Task directions: Every entry here should be copied exactly.

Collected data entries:
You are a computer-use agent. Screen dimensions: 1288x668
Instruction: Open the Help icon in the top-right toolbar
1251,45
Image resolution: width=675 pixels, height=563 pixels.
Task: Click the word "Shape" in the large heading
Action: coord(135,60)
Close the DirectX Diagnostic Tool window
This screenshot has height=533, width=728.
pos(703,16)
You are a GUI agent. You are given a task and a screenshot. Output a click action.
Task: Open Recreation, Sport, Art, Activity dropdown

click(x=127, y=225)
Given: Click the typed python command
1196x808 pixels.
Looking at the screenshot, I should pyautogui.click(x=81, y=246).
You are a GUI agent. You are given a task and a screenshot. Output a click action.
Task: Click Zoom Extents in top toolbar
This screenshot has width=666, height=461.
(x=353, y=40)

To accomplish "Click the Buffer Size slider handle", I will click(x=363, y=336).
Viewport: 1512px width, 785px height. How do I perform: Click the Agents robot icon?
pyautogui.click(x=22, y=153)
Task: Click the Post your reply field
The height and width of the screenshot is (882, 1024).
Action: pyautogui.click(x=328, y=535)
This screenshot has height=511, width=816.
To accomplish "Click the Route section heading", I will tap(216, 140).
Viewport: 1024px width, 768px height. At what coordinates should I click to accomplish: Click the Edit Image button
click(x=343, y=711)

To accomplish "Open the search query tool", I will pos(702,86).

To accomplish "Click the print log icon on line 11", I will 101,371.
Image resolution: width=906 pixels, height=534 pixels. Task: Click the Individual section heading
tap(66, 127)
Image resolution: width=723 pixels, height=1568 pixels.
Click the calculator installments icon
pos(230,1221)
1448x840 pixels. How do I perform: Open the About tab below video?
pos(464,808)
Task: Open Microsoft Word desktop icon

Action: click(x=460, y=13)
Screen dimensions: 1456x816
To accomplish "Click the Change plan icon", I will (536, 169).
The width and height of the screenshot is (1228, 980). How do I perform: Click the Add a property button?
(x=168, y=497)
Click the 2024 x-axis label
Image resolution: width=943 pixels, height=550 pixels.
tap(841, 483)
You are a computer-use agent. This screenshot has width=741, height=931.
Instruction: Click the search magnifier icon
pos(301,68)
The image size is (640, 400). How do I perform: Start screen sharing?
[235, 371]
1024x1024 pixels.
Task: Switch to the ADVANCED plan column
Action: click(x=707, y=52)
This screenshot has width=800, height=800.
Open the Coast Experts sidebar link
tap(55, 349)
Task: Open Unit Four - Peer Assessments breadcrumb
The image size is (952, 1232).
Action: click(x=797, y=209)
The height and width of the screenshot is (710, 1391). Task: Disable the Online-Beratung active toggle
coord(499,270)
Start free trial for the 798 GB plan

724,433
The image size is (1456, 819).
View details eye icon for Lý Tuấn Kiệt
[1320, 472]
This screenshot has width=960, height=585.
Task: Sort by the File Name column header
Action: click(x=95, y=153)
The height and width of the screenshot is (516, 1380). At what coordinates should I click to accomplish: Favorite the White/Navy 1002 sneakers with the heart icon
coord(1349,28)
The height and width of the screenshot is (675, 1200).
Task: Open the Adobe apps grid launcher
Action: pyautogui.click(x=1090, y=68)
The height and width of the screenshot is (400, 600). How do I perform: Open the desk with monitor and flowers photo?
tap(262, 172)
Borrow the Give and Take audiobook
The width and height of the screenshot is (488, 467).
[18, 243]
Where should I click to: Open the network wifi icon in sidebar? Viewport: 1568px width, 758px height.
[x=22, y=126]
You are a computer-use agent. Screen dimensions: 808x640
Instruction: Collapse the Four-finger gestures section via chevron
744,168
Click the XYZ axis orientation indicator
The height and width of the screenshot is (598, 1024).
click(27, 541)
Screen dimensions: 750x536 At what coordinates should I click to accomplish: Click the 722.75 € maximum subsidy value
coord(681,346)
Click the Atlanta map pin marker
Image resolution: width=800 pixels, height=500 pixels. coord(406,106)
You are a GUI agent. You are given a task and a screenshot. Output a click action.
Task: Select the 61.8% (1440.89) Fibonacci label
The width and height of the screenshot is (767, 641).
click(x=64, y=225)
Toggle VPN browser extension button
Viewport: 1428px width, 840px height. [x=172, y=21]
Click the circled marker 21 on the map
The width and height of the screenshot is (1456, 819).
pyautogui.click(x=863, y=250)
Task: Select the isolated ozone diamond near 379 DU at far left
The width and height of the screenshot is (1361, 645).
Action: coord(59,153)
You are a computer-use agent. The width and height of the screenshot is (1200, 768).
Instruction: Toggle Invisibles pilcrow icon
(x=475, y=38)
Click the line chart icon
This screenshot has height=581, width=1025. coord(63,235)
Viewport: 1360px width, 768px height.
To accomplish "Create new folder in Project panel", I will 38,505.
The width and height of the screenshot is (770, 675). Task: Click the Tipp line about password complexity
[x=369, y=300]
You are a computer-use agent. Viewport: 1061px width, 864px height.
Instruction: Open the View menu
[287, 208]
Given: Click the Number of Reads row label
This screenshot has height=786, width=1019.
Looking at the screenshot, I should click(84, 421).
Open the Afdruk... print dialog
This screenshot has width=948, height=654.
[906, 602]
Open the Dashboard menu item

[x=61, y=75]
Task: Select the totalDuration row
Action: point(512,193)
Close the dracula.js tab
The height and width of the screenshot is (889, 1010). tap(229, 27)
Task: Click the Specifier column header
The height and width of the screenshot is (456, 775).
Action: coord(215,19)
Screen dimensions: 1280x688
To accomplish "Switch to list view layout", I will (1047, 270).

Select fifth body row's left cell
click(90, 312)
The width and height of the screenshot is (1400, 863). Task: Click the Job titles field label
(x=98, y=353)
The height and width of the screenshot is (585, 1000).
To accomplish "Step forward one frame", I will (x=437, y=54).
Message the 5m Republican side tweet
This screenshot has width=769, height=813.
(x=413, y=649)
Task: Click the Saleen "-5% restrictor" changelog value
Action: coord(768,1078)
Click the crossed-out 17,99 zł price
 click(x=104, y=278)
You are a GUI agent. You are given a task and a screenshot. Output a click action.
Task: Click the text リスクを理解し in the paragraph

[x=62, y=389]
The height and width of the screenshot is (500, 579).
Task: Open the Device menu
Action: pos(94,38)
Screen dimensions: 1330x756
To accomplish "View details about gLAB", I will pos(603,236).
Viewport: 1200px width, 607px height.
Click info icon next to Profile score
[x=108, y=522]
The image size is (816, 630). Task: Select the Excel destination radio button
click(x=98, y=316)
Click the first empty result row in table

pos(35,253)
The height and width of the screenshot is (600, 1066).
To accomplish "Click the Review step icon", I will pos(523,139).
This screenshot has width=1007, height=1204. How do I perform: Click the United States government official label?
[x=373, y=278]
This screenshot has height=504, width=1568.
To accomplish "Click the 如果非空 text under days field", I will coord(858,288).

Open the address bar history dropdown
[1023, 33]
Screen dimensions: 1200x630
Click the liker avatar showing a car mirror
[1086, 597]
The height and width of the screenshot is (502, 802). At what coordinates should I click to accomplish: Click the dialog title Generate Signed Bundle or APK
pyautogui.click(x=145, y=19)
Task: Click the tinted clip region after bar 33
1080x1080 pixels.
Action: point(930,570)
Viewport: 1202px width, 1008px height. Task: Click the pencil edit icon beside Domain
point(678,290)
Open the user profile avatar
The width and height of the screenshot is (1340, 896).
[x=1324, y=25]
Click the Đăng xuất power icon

Exercise result:
You are a computer-use agent. Screen dimensions: 1288x668
Instruction: Open the Help icon in the top-right toolbar
1251,45
Image resolution: width=675 pixels, height=563 pixels.
Task: Click the word "Shape" in the large heading
Action: coord(135,60)
Close the DirectX Diagnostic Tool window
This screenshot has height=533, width=728.
pos(703,16)
You are a GUI agent. You are given a task and a screenshot. Output a click action.
Task: Open Recreation, Sport, Art, Activity dropdown

click(x=127, y=225)
Given: Click the typed python command
1196x808 pixels.
Looking at the screenshot, I should pyautogui.click(x=81, y=246).
You are a GUI agent. You are given a task and a screenshot. Output a click action.
Task: Click Zoom Extents in top toolbar
This screenshot has width=666, height=461.
(x=353, y=40)

To accomplish "Click the Buffer Size slider handle", I will click(x=363, y=336).
Viewport: 1512px width, 785px height. How do I perform: Click the Agents robot icon?
pyautogui.click(x=22, y=153)
Task: Click the Post your reply field
The height and width of the screenshot is (882, 1024).
Action: pyautogui.click(x=328, y=535)
This screenshot has height=511, width=816.
To accomplish "Click the Route section heading", I will tap(216, 140).
Viewport: 1024px width, 768px height. At what coordinates should I click to accomplish: Click the Edit Image button
click(x=343, y=711)

To accomplish "Open the search query tool", I will pos(702,86).

To accomplish "Click the print log icon on line 11", I will 101,371.
Image resolution: width=906 pixels, height=534 pixels. Task: Click the Individual section heading
tap(66, 127)
Image resolution: width=723 pixels, height=1568 pixels.
Click the calculator installments icon
pos(230,1221)
1448x840 pixels. How do I perform: Open the About tab below video?
pos(464,808)
Task: Open Microsoft Word desktop icon

Action: click(x=460, y=13)
Screen dimensions: 1456x816
To accomplish "Click the Change plan icon", I will (536, 169).
The width and height of the screenshot is (1228, 980). How do I perform: Click the Add a property button?
(x=168, y=497)
Click the 2024 x-axis label
Image resolution: width=943 pixels, height=550 pixels.
tap(841, 483)
You are a computer-use agent. This screenshot has width=741, height=931.
Instruction: Click the search magnifier icon
pos(301,68)
The image size is (640, 400). How do I perform: Start screen sharing?
[235, 371]
1024x1024 pixels.
Task: Switch to the ADVANCED plan column
Action: click(x=707, y=52)
This screenshot has width=800, height=800.
Open the Coast Experts sidebar link
tap(55, 349)
Task: Open Unit Four - Peer Assessments breadcrumb
The image size is (952, 1232).
Action: click(x=797, y=209)
The height and width of the screenshot is (710, 1391). Task: Disable the Online-Beratung active toggle
coord(499,270)
Start free trial for the 798 GB plan

724,433
The image size is (1456, 819).
View details eye icon for Lý Tuấn Kiệt
[1320, 472]
This screenshot has width=960, height=585.
Task: Sort by the File Name column header
Action: click(x=95, y=153)
The height and width of the screenshot is (516, 1380). At what coordinates should I click to accomplish: Favorite the White/Navy 1002 sneakers with the heart icon
coord(1349,28)
The height and width of the screenshot is (675, 1200).
Task: Open the Adobe apps grid launcher
Action: pyautogui.click(x=1090, y=68)
The height and width of the screenshot is (400, 600). How do I perform: Open the desk with monitor and flowers photo?
tap(262, 172)
Borrow the Give and Take audiobook
The width and height of the screenshot is (488, 467).
[18, 243]
Where should I click to: Open the network wifi icon in sidebar? Viewport: 1568px width, 758px height.
[x=22, y=126]
You are a computer-use agent. Screen dimensions: 808x640
Instruction: Collapse the Four-finger gestures section via chevron
744,168
Click the XYZ axis orientation indicator
The height and width of the screenshot is (598, 1024).
click(27, 541)
Screen dimensions: 750x536 At what coordinates should I click to accomplish: Click the 722.75 € maximum subsidy value
coord(681,346)
Click the Atlanta map pin marker
Image resolution: width=800 pixels, height=500 pixels. coord(406,106)
You are a GUI agent. You are given a task and a screenshot. Output a click action.
Task: Select the 61.8% (1440.89) Fibonacci label
The width and height of the screenshot is (767, 641).
click(x=64, y=225)
Toggle VPN browser extension button
Viewport: 1428px width, 840px height. [x=172, y=21]
Click the circled marker 21 on the map
The width and height of the screenshot is (1456, 819).
pyautogui.click(x=863, y=250)
Task: Select the isolated ozone diamond near 379 DU at far left
The width and height of the screenshot is (1361, 645).
Action: coord(59,153)
You are a computer-use agent. The width and height of the screenshot is (1200, 768).
Instruction: Toggle Invisibles pilcrow icon
(x=475, y=38)
Click the line chart icon
This screenshot has height=581, width=1025. coord(63,235)
Viewport: 1360px width, 768px height.
To accomplish "Create new folder in Project panel", I will 38,505.
The width and height of the screenshot is (770, 675). Task: Click the Tipp line about password complexity
[x=369, y=300]
You are a computer-use agent. Viewport: 1061px width, 864px height.
Instruction: Open the View menu
[287, 208]
Given: Click the Number of Reads row label
This screenshot has height=786, width=1019.
Looking at the screenshot, I should click(84, 421).
Open the Afdruk... print dialog
This screenshot has width=948, height=654.
[906, 602]
Open the Dashboard menu item

[x=61, y=75]
Task: Select the totalDuration row
Action: point(512,193)
Close the dracula.js tab
The height and width of the screenshot is (889, 1010). tap(229, 27)
Task: Click the Specifier column header
The height and width of the screenshot is (456, 775).
Action: coord(215,19)
Screen dimensions: 1280x688
To accomplish "Switch to list view layout", I will (1047, 270).

Select fifth body row's left cell
click(90, 312)
The width and height of the screenshot is (1400, 863). Task: Click the Job titles field label
(x=98, y=353)
The height and width of the screenshot is (585, 1000).
To accomplish "Step forward one frame", I will (x=437, y=54).
Message the 5m Republican side tweet
This screenshot has width=769, height=813.
(x=413, y=649)
Task: Click the Saleen "-5% restrictor" changelog value
Action: coord(768,1078)
Click the crossed-out 17,99 zł price
 click(x=104, y=278)
You are a GUI agent. You are given a task and a screenshot. Output a click action.
Task: Click the text リスクを理解し in the paragraph

[x=62, y=389]
The height and width of the screenshot is (500, 579).
Task: Open the Device menu
Action: pos(94,38)
Screen dimensions: 1330x756
To accomplish "View details about gLAB", I will pos(603,236).
Viewport: 1200px width, 607px height.
Click info icon next to Profile score
[x=108, y=522]
The image size is (816, 630). Task: Select the Excel destination radio button
click(x=98, y=316)
Click the first empty result row in table

pos(35,253)
The height and width of the screenshot is (600, 1066).
To accomplish "Click the Review step icon", I will pos(523,139).
This screenshot has width=1007, height=1204. How do I perform: Click the United States government official label?
[x=373, y=278]
This screenshot has height=504, width=1568.
To accomplish "Click the 如果非空 text under days field", I will coord(858,288).

Open the address bar history dropdown
[1023, 33]
Screen dimensions: 1200x630
Click the liker avatar showing a car mirror
[1086, 597]
The height and width of the screenshot is (502, 802). At what coordinates should I click to accomplish: Click the dialog title Generate Signed Bundle or APK
pyautogui.click(x=145, y=19)
Task: Click the tinted clip region after bar 33
1080x1080 pixels.
Action: point(930,570)
Viewport: 1202px width, 1008px height. Task: Click the pencil edit icon beside Domain
point(678,290)
Open the user profile avatar
The width and height of the screenshot is (1340, 896).
[x=1324, y=25]
Click the Đăng xuất power icon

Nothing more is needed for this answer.